El presidente estadounidense, Joe Biden, criticó este lunes la actitud de su predecesor Donald Trump durante el asalto del 6 de enero de 2021 al Capitolio y apuntó que “le faltó coraje” para frenar a los manifestantes.

“Los policías fueron héroes ese día. A Donald Trump le faltó coraje para actuar. Las valientes mujeres y hombres de azul de toda esta nación nunca deberían olvidar eso. No se puede ser pro insurrección y pro policía. No se puede ser pro insurrección y pro democracia”, dijo.

En su intervención virtual ante la Conferencia de la Organización Nacional de Directivos Negros de las Fuerzas del Orden, el mandatario demócrata subrayó cómo Trump vio la revuelta durante tres horas “mientras estaba sentado cómodamente en el comedor privado junto al Despacho Oval”.

Mientras, según incidió Biden, las fuerzas del orden “derramaban sangre en medio de una carnicería protagonizada por una turba enloquecida que creyó las mentiras” del republicano, que se negaba a aceptar su derrota en las presidenciales de noviembre.

Biden, que calificó el asalto al Capitolio como un “infierno medieval”, ha elogiado a la policía en un momento en el que los republicanos le reprochan el aumento de la violencia en el país y a pocos meses de las elecciones de medio mandato de noviembre, en las que se estima que el Partido Demócrata saldrá perjudicado.

Ese 6 de enero unas 10.000 personas simpatizantes de Trump marcharon hacia el Capitolio y unas 800 irrumpieron en el edificio.
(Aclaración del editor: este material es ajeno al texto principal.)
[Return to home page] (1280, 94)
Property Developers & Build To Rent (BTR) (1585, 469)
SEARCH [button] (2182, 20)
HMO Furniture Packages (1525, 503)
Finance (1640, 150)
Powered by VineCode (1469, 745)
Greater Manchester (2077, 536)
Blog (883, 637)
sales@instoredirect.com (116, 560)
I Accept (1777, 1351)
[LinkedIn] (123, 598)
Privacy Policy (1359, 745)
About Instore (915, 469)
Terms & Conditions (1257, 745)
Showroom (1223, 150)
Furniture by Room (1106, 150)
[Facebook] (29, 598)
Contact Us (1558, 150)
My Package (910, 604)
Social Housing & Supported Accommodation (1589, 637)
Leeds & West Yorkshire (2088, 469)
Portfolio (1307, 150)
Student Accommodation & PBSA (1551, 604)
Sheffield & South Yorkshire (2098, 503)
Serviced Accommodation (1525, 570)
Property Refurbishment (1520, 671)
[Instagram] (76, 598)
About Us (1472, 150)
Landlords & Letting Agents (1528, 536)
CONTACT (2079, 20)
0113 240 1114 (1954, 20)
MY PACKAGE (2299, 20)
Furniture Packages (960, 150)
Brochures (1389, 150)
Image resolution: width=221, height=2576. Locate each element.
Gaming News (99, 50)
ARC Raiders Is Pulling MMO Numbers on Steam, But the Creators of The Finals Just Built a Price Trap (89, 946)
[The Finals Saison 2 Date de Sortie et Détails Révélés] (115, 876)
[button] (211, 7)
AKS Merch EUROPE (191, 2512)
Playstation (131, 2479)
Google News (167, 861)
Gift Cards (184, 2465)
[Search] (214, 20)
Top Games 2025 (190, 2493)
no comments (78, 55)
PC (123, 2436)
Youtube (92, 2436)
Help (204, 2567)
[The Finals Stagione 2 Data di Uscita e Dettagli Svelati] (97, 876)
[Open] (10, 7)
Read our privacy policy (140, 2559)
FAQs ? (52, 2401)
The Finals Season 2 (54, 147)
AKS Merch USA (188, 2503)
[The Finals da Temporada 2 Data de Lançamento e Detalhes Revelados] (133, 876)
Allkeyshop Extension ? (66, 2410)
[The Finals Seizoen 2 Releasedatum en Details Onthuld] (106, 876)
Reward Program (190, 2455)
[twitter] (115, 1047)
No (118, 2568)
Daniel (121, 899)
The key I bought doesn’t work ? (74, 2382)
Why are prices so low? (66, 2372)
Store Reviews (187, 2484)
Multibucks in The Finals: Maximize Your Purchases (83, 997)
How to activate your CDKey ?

Hubo cinco muertos y cerca de 140 agentes heridos.

Desde la Casa Blanca se reprochó también este lunes la pasividad de Trump aquel día. “Tenía una decisión que tomar, posicionarse junto al cumplimiento de la ley o junto a la turba, y sus acciones hablan por sí mismas”, apuntó la portavoz, Karine Jean-Pierre, criticando que el entonces presidente se limitara solo a ver lo que sucedía.

El comité que investiga el asalto de ese 6 de enero, que tuvo lugar mientras en el Capitolio se certificaba formalmente la vitoria de Biden, finalizó la semana pasada la primera ronda de interrogatorios públicos, iniciada hace un mes y que continuará en septiembre.

En esa última audiencia, el pasado jueves, se probó que Trump decidió no frenar de forma inmediata el ataque porque le convenía y en su lugar pasó la tarde viéndolo por televisión, hasta que tres horas después, ante los ruegos de su círculo cercano, emitió un mensaje en el que les dijo que se fueran.

El accionar de Trump

El ex asesor legal de la Casa Blanca Pat Cipollone confirmó que dijo alrededor de las 14.00 “muy claramente que necesitábamos una declaración pública inmediata y clara para pedirle a la gente que se fuera del Capitolio”. Pero “el presidente Trump se negó a actuar debido a su deseo egoísta de mantenerse en el poder”, estimó Elaine Luria.

Peor aún, según ella, a las 14.24 envió un tuit para criticar a su vicepresidente Mike Pence por no querer bloquear la certificación de los resultados electorales, alimentando las quejas de los alborotadores. En las siguientes dos horas envió otros dos tuits, contentándose con llamar a la multitud a “ser pacífica”.

La entonces portavoz adjunta de la Casa Blanca, Sarah Matthews, contó que Trump finalmente accedió a enviar el mensaje solo después de que interviniera su hija Ivanka. Aunque cuando finalmente grabó un video para llamar a sus seguidores a abandonar el Capitolio, no respetó el texto escrito por sus asesores, evitando criticar a los asaltantes. “Conozco su dolor”, optó por decir, presentándose nuevamente como víctima de unos comicios “robados”.

Nunca, durante esos 187 minutos, descolgó el teléfono para “dar órdenes u ofrecer ayuda” a la policía o al ejército, señaló Elaine Luria, mostrando los registros telefónicos de la presidencia.

Al día siguiente, cuando muchos empleados de la Casa Blanca dimitieron, Donald Trump accedió a grabar un video para condenar la violencia. Pero algunos fragmentos dejaron a la vista sus reticencias. “No quiero decir que las elecciones terminaron”, dice, molesto.